The words of our former presidents are particularly shocking since the Philippines is the home to Asia’s first anticolonial revolt. It also came on the heels of Manuel Quezon’s years-long quest to end American colonization; in fact, the Commonwealth-era president was so committed to our independence that, perhaps in a moment of exalted frustration, he declared, “I would rather have a government run like hell by Filipinos than a government run like heaven by Americans.”

Former senator Claro M. Recto had a term for our long tradition of strategic subservience to former colonizers: a “mendicant” foreign policy. In a particularly eloquent speech before the Nacionalista Party, Recto lamented how, “the weaklings, the sycophants, and the mendicants, who, to extricate the nation from misery they have brought about, have surrendered [the] political sovereignty and economic independence [of the Philippines to] exploiters and oppressors.”

Benigno Aquino Jr. another fiery senator of his era, was equally distraught. In a heartfelt essay for the Foreign Affairs magazine, he lamented how “Filipinos are bewildered about their identity.” Aquino fretted at how Filipinos ended up as “Asian people not Asian in the eyes of their fellow Asians and not Western in the eyes of the West.”

In short, we were not only overly dependent on a former colonizer, effectively outsourcing our national security to Washington, but also struggled with fundamental identity issues decades into our formal independence. Half a century later, as America’s imperial power peaked, longtime provincial mayor Rodrigo Duterte tried to transform the Philippines’ strategic culture by consciously embracing an “independent” foreign policy.

Yet, his brazenly pro-Beijing predilections, combined with personal resentments toward the West, ended up weakening our traditional alliances without necessarily strengthening our position in the West Philippine Sea. A geopolitical novice, Mr. Duterte easily fell for China’s “pledge trap,” namely all those unfulfilled pledges of big ticket infrastructure investments. For some, the populist president was simply changing one strategic patron for the other.

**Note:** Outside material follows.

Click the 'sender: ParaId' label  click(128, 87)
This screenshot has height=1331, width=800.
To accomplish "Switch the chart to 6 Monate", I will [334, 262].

If there is one Filipino president who came closest to achieving a semblance of strategic “independence” for the Philippines, it was no less than former dictator Ferdinand Marcos Sr. To be clear, his regime was deeply corrupt and brutal, overseeing a destructive war in Mindanao. And his economic policies ended up catastrophically for the whole nation.

Yet, Marcos’ foreign policy closely resembled what political scientists describe as “subaltern realism,” whereby weaker postcolonial nations can maximize their strategic room for maneuver by adopting robust and interlocking ties with rival powers for the purpose of national development. While maintaining a strong military alliance with Washington, Marcos also pursued economic relations with the Soviet Union and was also among the first US allies to normalize diplomatic ties with Maoist China. Not to mention, Marcos also oversaw the Philippines’ proactive occupation of disputed land features in the West Philippine Sea, including the establishment of an airstrip on Pag-asa Island.

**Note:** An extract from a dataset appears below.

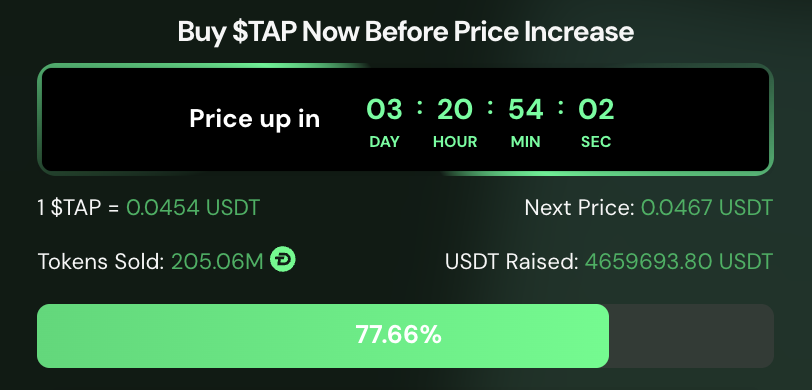The width and height of the screenshot is (812, 390).
Task: Click the DAY label under countdown
Action: pyautogui.click(x=384, y=142)
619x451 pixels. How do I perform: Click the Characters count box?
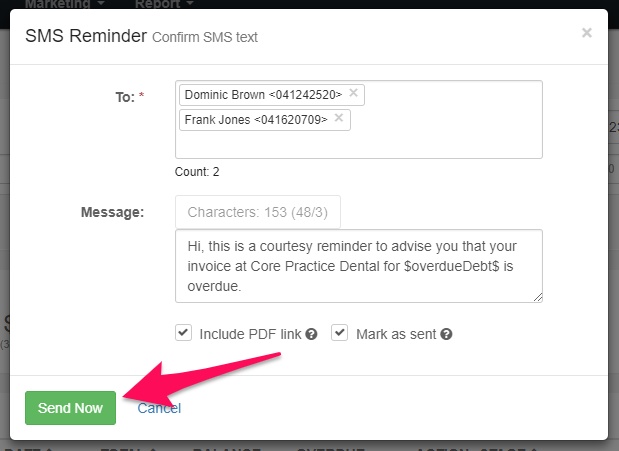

Just weeks following his election victory, Ferdinand “Bongbong” Marcos Jr. is signaling that his foreign policy will be neither one of strategic subservience to the West nor driven by fruitless flirtation with China. If anything, he seems to be taking a page from his father’s strategic playbook by, inter alia, simultaneously pursuing warm ties with all major regional powers, including the US, India, China, South Korea, and Japan.

In fact, his appointment of Dr. Clarita Carlos, who is deeply familiar with the strategic culture and foreign policy bureaucracy of the Marcos era, as his national security adviser is quite telling. If we want to be respected as a truly independent nation, we need to dispense with both a “mendicant” strategic mindset as well as “amateur hour” antics in our foreign policy. Let’s see what the Marcos Jr. administration has to offer once in office.